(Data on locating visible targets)
--- BEGIN ---

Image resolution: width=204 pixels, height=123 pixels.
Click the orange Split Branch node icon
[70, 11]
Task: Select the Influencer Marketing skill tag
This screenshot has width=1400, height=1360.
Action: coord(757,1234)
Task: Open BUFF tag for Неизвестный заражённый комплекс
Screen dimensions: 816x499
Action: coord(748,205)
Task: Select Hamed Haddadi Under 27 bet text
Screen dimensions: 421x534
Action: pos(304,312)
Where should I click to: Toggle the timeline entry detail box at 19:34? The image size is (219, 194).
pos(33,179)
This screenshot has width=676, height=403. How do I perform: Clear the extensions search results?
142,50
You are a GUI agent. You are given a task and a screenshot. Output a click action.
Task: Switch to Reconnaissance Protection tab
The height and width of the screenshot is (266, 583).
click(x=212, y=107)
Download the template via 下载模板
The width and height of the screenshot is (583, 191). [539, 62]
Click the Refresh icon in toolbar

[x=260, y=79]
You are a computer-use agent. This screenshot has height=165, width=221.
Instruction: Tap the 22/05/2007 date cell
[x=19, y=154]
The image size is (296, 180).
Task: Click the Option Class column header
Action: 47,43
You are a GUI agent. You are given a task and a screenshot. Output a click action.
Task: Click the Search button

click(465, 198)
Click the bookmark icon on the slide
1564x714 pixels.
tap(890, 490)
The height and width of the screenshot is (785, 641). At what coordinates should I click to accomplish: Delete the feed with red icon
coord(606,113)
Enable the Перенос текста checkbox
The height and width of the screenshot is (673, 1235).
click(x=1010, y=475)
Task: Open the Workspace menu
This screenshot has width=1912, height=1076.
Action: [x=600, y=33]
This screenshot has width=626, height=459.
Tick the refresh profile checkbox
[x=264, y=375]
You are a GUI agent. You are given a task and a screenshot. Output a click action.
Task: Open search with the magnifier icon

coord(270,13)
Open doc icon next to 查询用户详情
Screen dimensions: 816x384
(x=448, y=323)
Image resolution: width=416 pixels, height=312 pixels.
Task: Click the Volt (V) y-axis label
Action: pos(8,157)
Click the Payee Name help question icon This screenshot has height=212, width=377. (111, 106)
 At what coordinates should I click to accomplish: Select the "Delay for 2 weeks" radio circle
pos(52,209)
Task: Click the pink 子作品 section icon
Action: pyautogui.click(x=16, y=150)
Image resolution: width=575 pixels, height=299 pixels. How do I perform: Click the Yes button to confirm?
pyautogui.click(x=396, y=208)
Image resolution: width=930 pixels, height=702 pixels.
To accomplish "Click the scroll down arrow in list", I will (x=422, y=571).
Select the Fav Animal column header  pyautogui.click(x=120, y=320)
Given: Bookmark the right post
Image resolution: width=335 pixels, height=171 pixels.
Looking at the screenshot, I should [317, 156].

--- END ---

# EXERCISE TASK:
Recast the entries from the line containing "Image resolution: width=930" through the end of the entries as a two-column CSV with the columns ask and response. Give one row for each entry, with its text and its answer each in a single quoted field and any line breaks replaced by spaces.

# RESULT OF THIS EXERCISE:
ask,response
"Image resolution: width=930 pixels, height=702 pixels. To accomplish ""Click the scroll down arrow in list"",","I will (x=422, y=571)."
"Select the Fav Animal column header","pyautogui.click(x=120, y=320)"
"Given: Bookmark the right post Image resolution: width=335 pixels, height=171 pixels.","Looking at the screenshot, I should [317, 156]."